● Selected passage
Understanding LinkedIn's Page Structure

LinkedIn company pages follow a consistent URL pattern:

https://www.linkedin.com/company/{company-slug}/
https://www.linkedin.com/company/{company-slug}/about/
https://www.linkedin.com/company/{company-slug}/people/
https://www.linkedin.com/company/{company-slug}/posts/
https://www.linkedin.com/company/{company-slug}/jobs/
Enter fullscreen mode Exit fullscreen mode

The main page shows an overview, while sub-pages provide detailed sections. For scraping, the /about/ page is the most data-dense — it contains structured fields in a consistent format.

The Public vs. Authenticated View

LinkedIn shows different data depending on whether you're logged in:

Data Point Public View Logged-in View
Company name/description Yes Yes
Employee count Approximate Exact
Industry Yes Yes
Employee list No Yes (limited)
Follower count Yes Yes
Recent posts Limited (3-5) Full feed
Job listings Count only Full listings

For this guide, we'll focus on public data extraction, which doesn't require authentication and avoids ToS complications.


Building a LinkedIn Company Scraper

LinkedIn's public pages are server-side rendered but include structured data in JSON-LD and microdata formats. Here's how to extract it:

import { CheerioCrawler, Dataset } from 'crawlee';

const crawler = new CheerioCrawler({
    maxConcurrency: 2, // LinkedIn is aggressive about rate limiting

    preNavigationHooks: [
        async ({ request }) => {
            // Essential: mimic a real browser
            request.headers = {
                'User-Agent': 'Mozilla/5.0 (Macintosh; Intel Mac OS X 10_15_7) AppleWebKit/537.36 (KHTML, like Gecko) Chrome/120.0.0.0 Safari/537.36',
                'Accept': 'text/html,application/xhtml+xml,application/xml;q=0.9,*/*;q=0.8',
                'Accept-Language': 'en-US,en;q=0.9',
                'Accept-Encoding': 'gzip, deflate, br',
                'Cache-Control': 'no-cache',
            };

            // Random delay: 3-8 seconds between requests
            const delay = 3000 + Math.random() * 5000;
            await new Promise(r => setTimeout(r, delay));
        },
    ],

    async requestHandler({ request, $, body }) {
        const companyData = await extractCompanyData($, body, request.url);
        await Dataset.pushData(companyData);
    },
});
Enter fullscreen mode Exit fullscreen mode

Extracting Structured Data

LinkedIn embeds JSON-LD structured data in company pages. This is the most reliable extraction method:

async function extractCompanyData($, body, url) {
    // Method 1: JSON-LD (most reliable)
    const jsonLd = extractJsonLd($);

    // Method 2: Meta tags (fallback)
    const metaData = extractMetaTags($);

    // Method 3: Page content parsing (for data not in structured formats)
    const pageData = extractFromPage($);

    return {
        url,
        ...mergeData(jsonLd, metaData, pageData),
        scrapedAt: new Date().toISOString(),
    };
}

function extractJsonLd($) {
    const scripts = $('script[type="application/ld+json"]');
    const results = {};

    scripts.each((_, el) => {
        try {
            const data = JSON.parse($(el).html());

            if (data['@type'] === 'Organization') {
                results.name = data.name;
                results.description = data.description;
                results.url = data.url;
                results.logo = data.logo?.url || data.logo;
                results.foundingDate = data.foundingDate;
                results.numberOfEmployees = data.numberOfEmployees?.value;

                if (data.address) {
                    results.headquarters = {
                        street: data.address.streetAddress,
                        city: data.address.addressLocality,
                        state: data.address.addressRegion,
                        country: data.address.addressCountry,
                    };
                }

                if (data.member) {
                    results.memberCount = Array.isArray(data.member)

● Exercise data
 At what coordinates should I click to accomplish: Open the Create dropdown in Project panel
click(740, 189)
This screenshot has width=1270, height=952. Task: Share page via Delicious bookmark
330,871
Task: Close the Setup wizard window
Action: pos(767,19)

● Directives
a: Copy out the records exactly, everything from the line containing "This screenshot has" down to the end of the records.
b: Write the next part of the guide on scraping LinkedIn company pages, picking up where it stops.

● Outputs for the tasks
a:
This screenshot has width=1270, height=952. Task: Share page via Delicious bookmark
330,871
Task: Close the Setup wizard window
Action: pos(767,19)

b:
                        ? data.member.length 
                        : null;
                }
            }
        } catch (e) {
            // Invalid JSON-LD, skip
        }
    });

    return results;
}

function extractMetaTags($) {
    return {
        title: $('meta[property="og:title"]').attr('content'),
        description: $('meta[property="og:description"]').attr('content'),
        image: $('meta[property="og:image"]').attr('content'),
        type: $('meta[property="og:type"]').attr('content'),
        twitterTitle: $('meta[name="twitter:title"]').attr('content'),
        twitterDescription: $('meta[name="twitter:description"]').attr('content'),
    };
}
Enter fullscreen mode Exit fullscreen mode

Parsing the Company About Page

The /about/ page contains structured fields that aren't always in JSON-LD:

function extractFromPage($) {
    const data = {};

    // Company details are in definition list format
    $('dl.overflow-hidden').each((_, dl) => {
        const terms = $(dl).find('dt');
        const definitions = $(dl).find('dd');

        terms.each((i, dt) => {
            const label = $(dt).text().trim().toLowerCase();
            const value = $(definitions[i]).text().trim();

            switch (label) {
                case 'website':
                    data.website = value;
                    break;
                case 'industry':
                    data.industry = value;
                    break;
                case 'company size':
                    data.companySizeRange = value;
                    data.employeeCount = parseEmployeeCount(value);
                    break;
                case 'headquarters':
                    data.headquartersText = value;
                    break;
                case 'type':
                    data.companyType = value;
                    break;
                case 'founded':
                    data.founded = parseInt(value) || null;
                    break;
                case 'specialties':
                    data.specialties = value.split(',').map(s => s.trim());
                    break;
            }
        });
    });

    // Extract follower count
    const followerText = $('[data-test-id="about-us__followers"]').text();
    const followerMatch = followerText.match(/([\d,]+)/);
    data.followers = followerMatch 
        ? parseInt(followerMatch[1].replace(/,/g, ''))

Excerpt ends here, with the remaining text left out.